# YOUR GOAL
The string "Destruction" may appear in lines of the listing. Report each line where it does.

# DATA FOR THIS EXERCISE
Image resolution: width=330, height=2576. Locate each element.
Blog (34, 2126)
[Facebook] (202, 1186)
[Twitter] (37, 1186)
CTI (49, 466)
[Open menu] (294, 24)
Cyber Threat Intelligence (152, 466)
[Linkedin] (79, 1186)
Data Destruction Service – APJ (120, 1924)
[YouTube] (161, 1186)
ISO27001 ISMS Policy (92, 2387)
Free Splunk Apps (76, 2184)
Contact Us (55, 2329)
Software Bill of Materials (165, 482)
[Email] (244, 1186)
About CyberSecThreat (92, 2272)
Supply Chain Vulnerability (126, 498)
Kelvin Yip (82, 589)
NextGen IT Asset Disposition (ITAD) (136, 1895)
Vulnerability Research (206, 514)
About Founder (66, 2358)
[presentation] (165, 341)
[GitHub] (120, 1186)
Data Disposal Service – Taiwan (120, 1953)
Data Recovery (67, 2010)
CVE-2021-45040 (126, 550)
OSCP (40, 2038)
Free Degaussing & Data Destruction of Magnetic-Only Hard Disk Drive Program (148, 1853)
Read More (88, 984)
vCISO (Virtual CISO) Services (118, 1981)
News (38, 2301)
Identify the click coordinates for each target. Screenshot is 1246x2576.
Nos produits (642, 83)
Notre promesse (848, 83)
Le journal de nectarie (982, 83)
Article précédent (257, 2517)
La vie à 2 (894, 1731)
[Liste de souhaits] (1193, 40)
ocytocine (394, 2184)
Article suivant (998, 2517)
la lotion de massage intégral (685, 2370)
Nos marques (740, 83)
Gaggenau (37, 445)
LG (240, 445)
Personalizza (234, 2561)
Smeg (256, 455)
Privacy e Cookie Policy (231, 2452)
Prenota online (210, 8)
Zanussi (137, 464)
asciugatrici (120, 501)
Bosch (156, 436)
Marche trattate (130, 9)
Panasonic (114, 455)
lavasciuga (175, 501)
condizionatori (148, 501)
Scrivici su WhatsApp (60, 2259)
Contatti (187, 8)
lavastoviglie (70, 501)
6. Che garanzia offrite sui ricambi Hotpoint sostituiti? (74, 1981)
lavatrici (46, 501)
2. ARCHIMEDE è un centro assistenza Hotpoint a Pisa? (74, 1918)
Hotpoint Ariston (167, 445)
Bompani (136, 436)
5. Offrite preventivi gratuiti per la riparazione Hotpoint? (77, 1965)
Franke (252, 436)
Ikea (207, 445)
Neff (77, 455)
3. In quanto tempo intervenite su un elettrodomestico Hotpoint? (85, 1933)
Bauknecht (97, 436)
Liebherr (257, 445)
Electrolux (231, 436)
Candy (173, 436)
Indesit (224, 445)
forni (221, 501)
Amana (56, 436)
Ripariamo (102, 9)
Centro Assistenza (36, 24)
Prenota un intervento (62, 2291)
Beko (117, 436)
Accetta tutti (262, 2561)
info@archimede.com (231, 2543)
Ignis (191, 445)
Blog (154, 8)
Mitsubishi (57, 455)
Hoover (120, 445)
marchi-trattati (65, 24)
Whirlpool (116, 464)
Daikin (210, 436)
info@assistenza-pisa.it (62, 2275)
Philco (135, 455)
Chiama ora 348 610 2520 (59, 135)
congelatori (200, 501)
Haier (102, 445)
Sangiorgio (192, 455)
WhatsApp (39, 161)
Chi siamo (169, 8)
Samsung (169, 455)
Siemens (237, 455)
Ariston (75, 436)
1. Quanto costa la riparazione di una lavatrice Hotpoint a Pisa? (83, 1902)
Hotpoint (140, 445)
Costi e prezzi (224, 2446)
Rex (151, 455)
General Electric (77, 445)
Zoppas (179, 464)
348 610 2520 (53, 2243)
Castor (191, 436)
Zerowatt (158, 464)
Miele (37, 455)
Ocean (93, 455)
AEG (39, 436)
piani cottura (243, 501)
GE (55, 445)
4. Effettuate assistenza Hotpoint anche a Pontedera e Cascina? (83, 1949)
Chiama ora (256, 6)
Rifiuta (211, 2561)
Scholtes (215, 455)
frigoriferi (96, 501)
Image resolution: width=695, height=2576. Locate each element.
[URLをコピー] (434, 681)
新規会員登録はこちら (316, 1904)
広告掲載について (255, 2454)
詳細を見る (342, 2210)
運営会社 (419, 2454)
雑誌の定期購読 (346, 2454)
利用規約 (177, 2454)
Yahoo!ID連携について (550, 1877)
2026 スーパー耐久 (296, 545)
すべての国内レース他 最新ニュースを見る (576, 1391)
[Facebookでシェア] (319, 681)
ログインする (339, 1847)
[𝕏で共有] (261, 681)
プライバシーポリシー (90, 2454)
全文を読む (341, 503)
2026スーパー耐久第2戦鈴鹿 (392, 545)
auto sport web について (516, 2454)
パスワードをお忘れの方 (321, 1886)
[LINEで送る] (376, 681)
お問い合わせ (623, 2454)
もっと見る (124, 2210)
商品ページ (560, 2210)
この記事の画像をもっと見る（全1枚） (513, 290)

# FINISHED EXERCISE
Data Destruction Service – APJ (120, 1924)
Free Degaussing & Data Destruction of Magnetic-Only Hard Disk Drive Program (148, 1853)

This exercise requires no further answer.